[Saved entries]
-----
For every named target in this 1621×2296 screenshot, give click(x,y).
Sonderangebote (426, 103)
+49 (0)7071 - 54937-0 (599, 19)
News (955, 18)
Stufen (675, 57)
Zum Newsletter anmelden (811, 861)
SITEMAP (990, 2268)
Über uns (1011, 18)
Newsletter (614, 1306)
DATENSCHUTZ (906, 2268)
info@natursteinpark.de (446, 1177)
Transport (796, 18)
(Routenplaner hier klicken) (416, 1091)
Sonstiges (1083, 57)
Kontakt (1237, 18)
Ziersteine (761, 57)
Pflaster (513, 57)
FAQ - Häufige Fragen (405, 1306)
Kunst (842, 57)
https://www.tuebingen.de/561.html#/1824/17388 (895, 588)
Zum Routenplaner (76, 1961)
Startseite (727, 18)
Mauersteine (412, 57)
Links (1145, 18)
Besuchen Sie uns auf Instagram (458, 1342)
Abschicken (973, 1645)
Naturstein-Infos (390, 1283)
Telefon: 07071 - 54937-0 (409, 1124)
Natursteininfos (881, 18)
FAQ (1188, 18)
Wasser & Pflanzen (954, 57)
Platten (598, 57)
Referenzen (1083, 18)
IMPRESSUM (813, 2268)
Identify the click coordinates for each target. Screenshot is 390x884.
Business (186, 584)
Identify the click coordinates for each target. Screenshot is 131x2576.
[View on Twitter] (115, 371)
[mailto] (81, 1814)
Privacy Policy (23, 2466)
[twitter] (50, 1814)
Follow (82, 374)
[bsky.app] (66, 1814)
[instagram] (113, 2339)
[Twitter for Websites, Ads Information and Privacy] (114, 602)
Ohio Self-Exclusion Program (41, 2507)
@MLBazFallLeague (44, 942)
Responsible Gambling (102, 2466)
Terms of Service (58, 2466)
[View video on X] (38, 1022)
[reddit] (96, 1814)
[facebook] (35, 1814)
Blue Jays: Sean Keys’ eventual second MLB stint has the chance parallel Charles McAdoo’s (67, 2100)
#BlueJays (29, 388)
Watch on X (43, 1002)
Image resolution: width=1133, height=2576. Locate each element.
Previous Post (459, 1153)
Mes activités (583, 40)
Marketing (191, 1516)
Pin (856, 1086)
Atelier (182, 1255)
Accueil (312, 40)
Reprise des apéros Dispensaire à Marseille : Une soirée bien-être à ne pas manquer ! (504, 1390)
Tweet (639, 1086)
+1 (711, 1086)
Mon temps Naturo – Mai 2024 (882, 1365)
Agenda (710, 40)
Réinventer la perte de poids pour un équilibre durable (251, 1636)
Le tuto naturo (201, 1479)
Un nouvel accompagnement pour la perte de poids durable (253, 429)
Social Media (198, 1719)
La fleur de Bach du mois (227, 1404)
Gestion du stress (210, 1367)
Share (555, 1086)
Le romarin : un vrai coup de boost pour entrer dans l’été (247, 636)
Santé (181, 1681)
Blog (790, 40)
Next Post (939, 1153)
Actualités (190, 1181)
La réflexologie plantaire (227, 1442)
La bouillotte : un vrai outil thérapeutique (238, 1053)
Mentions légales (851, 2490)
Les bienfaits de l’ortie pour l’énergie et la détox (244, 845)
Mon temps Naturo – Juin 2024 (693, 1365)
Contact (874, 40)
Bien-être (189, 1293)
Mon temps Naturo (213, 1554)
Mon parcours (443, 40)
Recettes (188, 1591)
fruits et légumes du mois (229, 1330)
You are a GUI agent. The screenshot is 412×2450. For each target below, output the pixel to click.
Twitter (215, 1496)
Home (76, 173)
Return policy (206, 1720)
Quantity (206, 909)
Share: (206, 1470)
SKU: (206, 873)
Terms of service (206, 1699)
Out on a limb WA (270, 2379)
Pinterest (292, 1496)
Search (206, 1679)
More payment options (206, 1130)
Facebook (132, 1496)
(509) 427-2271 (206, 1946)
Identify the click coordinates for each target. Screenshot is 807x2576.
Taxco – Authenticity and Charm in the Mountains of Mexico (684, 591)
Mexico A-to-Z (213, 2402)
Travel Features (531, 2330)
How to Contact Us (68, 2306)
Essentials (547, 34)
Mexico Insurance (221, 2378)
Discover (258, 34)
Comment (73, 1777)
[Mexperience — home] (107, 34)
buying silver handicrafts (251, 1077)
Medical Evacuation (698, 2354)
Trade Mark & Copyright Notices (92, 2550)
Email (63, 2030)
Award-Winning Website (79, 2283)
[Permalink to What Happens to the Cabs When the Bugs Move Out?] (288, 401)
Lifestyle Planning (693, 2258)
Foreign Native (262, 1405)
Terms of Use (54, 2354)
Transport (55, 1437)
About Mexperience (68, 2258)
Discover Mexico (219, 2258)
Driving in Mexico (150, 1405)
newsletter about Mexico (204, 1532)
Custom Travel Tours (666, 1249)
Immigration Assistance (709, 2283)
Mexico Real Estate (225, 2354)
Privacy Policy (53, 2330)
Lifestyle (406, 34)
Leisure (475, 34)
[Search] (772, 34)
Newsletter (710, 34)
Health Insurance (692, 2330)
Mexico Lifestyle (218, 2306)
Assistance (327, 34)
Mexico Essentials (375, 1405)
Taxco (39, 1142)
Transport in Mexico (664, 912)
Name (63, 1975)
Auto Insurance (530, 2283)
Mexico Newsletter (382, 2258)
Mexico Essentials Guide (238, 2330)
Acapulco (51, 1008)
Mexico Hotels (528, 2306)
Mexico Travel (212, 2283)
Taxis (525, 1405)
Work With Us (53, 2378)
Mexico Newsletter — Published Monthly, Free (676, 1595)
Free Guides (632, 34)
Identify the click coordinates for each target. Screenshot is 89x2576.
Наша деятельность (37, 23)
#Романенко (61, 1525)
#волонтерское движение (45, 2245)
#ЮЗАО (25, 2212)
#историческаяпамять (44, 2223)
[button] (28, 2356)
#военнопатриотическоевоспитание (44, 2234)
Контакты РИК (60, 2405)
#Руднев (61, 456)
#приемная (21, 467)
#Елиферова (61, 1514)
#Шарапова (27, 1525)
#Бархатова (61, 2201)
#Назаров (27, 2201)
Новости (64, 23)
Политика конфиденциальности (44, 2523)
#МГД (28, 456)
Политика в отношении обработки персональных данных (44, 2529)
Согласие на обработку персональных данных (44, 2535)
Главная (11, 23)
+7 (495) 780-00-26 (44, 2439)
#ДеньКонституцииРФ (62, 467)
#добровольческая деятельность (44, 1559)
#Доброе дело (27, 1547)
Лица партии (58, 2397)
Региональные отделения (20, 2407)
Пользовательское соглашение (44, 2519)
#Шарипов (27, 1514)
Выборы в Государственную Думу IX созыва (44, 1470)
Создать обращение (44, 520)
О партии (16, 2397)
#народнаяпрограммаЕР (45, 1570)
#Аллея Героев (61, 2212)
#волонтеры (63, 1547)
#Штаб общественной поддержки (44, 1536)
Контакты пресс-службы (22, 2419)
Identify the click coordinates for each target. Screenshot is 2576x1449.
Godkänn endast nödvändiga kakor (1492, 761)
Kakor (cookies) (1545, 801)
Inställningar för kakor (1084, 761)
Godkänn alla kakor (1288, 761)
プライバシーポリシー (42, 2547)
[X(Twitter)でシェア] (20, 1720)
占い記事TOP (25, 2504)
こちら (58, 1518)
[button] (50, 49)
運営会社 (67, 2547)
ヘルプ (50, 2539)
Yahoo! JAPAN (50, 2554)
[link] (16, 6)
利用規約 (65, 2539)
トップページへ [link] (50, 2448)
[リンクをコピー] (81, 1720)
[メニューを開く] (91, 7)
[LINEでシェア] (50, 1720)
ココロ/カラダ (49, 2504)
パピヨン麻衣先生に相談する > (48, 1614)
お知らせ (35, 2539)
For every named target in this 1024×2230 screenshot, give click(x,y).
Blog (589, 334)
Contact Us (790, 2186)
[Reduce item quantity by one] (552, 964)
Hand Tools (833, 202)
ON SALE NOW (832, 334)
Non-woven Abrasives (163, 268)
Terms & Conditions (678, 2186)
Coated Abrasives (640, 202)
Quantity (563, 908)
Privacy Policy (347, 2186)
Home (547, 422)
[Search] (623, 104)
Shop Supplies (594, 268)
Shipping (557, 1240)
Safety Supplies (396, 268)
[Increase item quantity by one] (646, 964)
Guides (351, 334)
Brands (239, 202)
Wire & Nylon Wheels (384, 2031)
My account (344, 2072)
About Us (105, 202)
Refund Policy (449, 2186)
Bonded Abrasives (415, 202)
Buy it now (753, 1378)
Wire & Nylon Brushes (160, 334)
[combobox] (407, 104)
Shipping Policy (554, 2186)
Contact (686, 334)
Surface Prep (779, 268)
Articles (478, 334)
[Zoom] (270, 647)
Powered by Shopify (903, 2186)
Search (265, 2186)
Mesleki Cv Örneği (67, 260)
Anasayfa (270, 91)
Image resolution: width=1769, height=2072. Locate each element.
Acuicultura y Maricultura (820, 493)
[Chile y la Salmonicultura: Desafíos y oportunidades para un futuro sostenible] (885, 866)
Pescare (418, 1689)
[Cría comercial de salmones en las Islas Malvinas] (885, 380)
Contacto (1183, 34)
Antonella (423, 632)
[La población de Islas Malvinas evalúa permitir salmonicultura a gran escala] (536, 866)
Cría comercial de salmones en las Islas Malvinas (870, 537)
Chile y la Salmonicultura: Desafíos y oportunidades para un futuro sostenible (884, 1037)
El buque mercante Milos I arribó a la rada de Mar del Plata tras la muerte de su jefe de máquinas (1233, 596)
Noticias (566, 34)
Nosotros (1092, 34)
-----
Count, in the records above, the lines that contain the word "Locate"; the answer is that number alone.

2